#### Directions for this task
Would you restate each line of the data below word for word, without its pictures?

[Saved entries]
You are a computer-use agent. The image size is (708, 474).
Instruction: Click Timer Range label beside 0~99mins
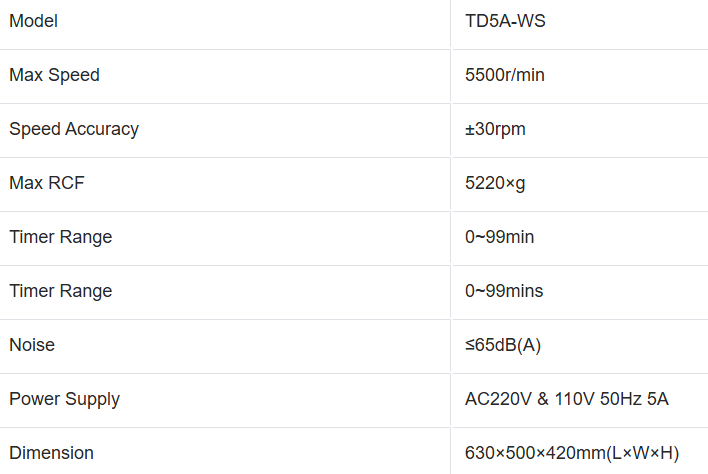point(60,291)
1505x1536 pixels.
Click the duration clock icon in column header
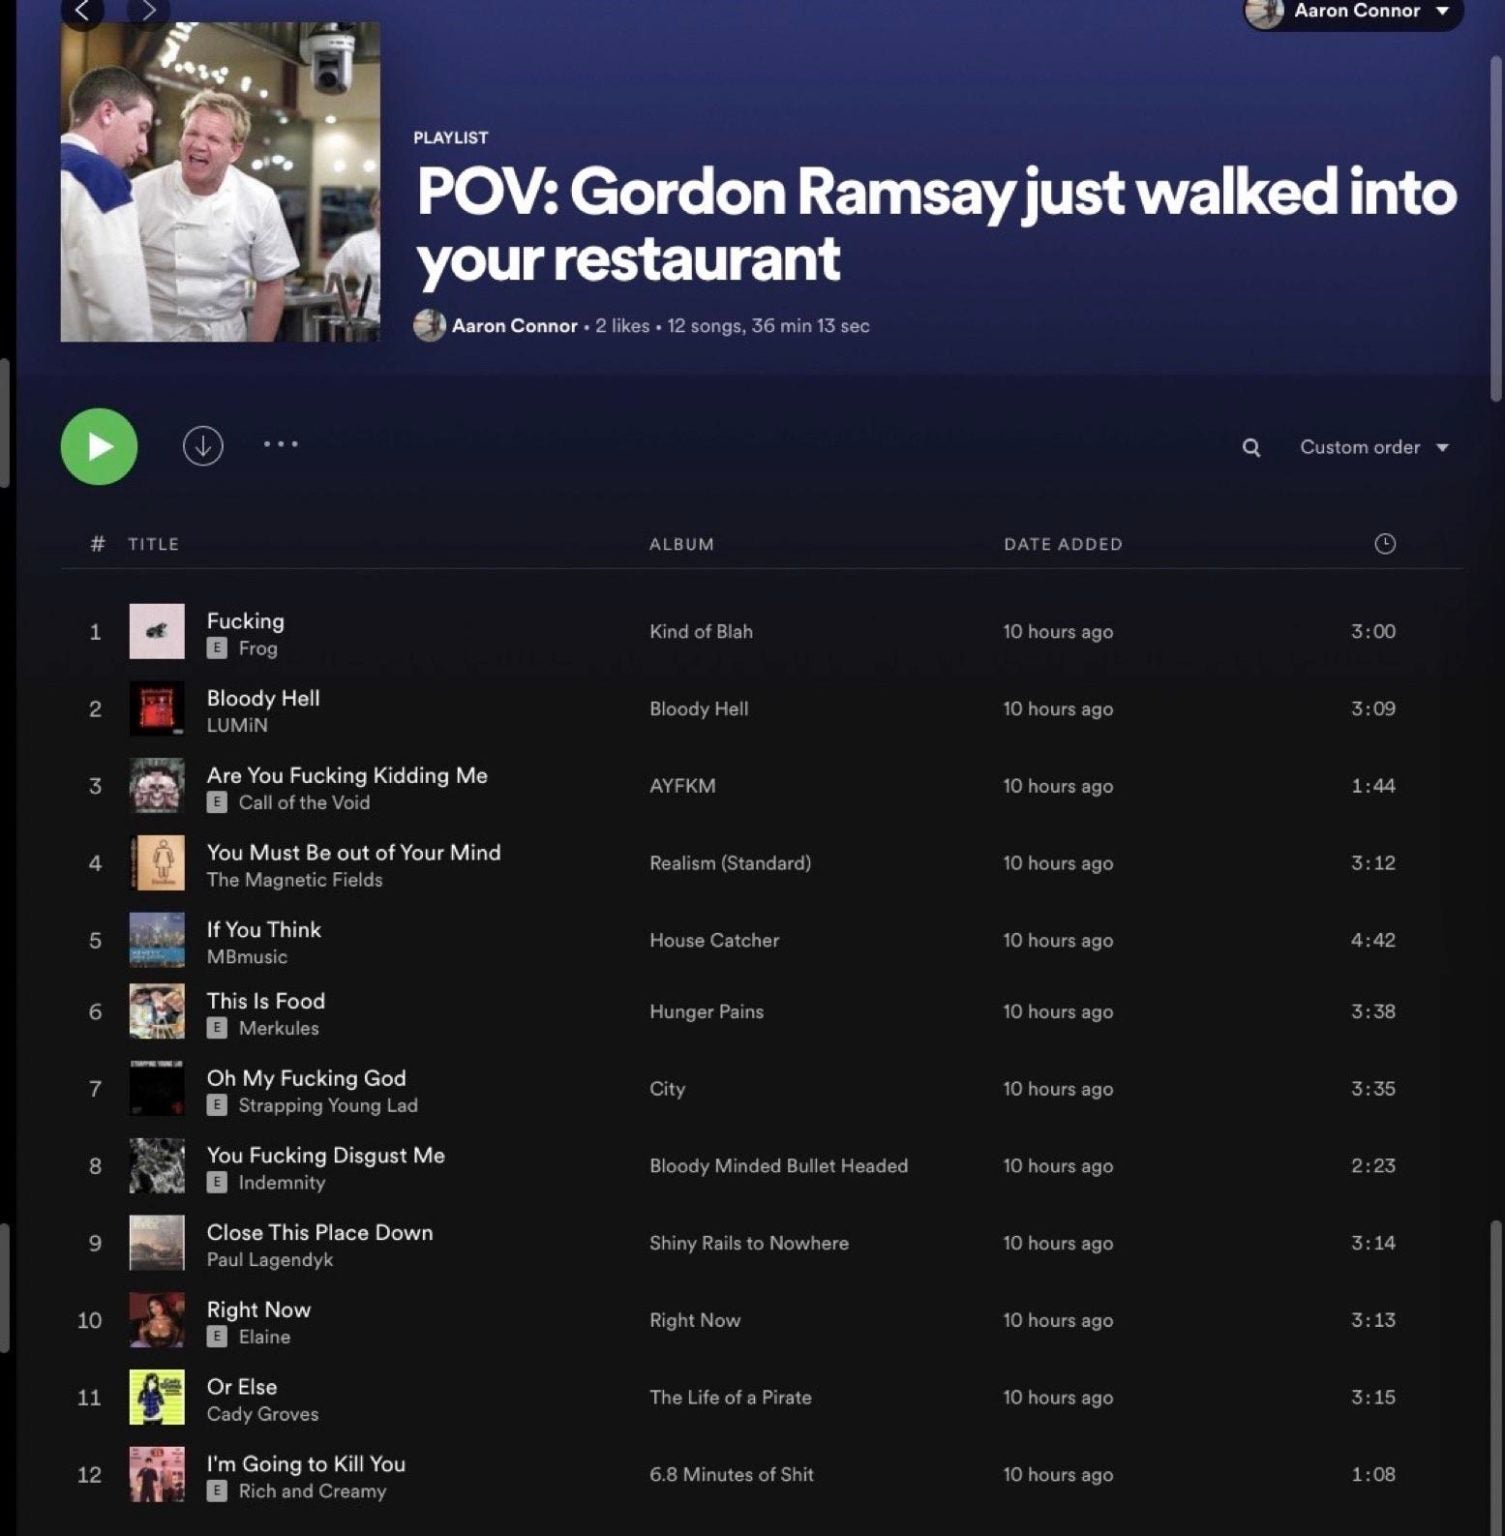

#### Exercise output
You are a computer-use agent. The image size is (708, 474).
Instruction: Click Timer Range label beside 0~99mins
point(60,291)
1505x1536 pixels.
Click the duration clock icon in column header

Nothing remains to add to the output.